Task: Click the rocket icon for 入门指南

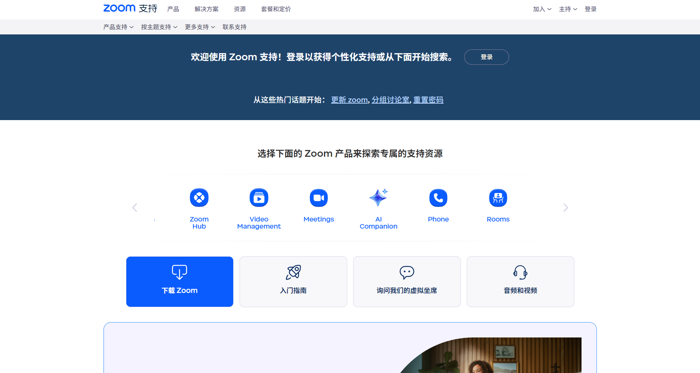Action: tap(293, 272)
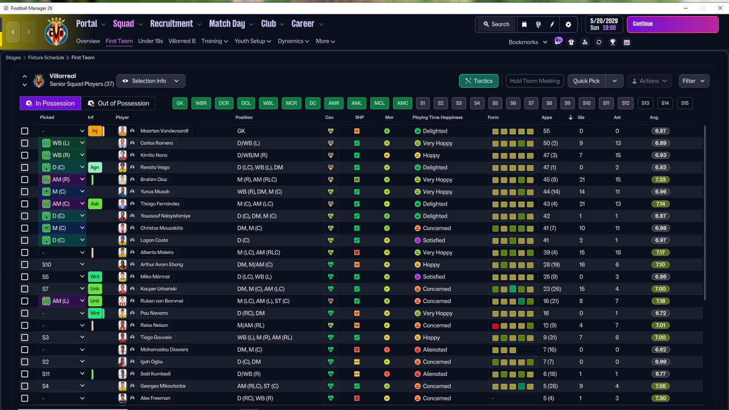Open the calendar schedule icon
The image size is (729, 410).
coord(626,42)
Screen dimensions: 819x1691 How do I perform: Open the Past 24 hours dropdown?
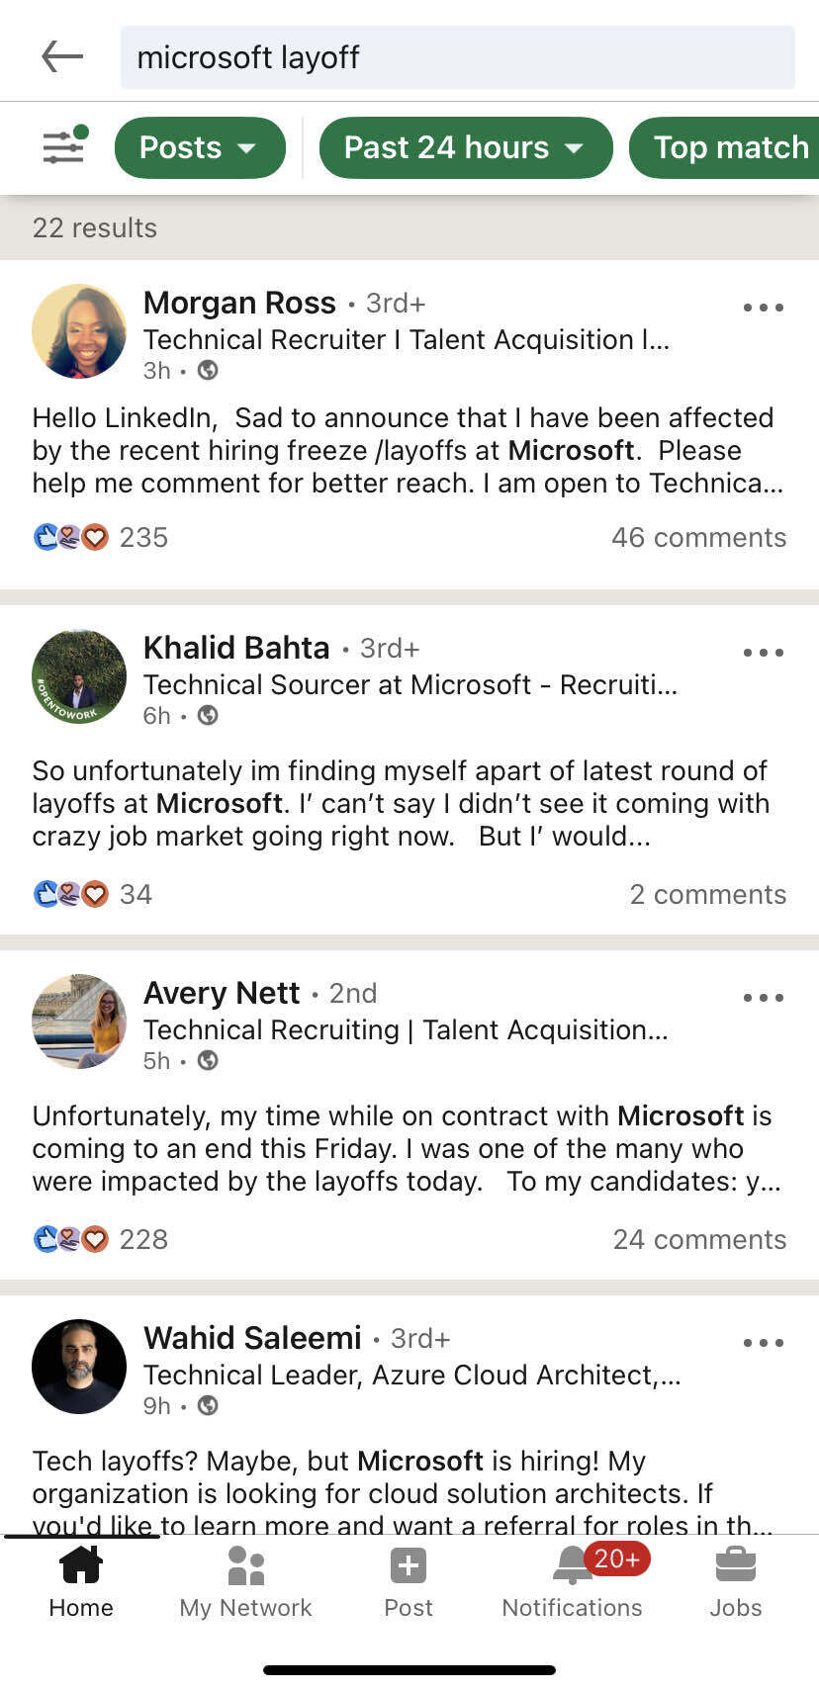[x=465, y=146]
━━━━━━━━━━
**Your instructions:** Print the records above verbatim, pictures excluded.

**Exercise response:**
Task: Click the rocket icon for 入门指南

Action: tap(293, 272)
Open the calendar schedule icon
The image size is (729, 410).
coord(626,42)
Screen dimensions: 819x1691 How do I perform: Open the Past 24 hours dropdown?
[x=465, y=146]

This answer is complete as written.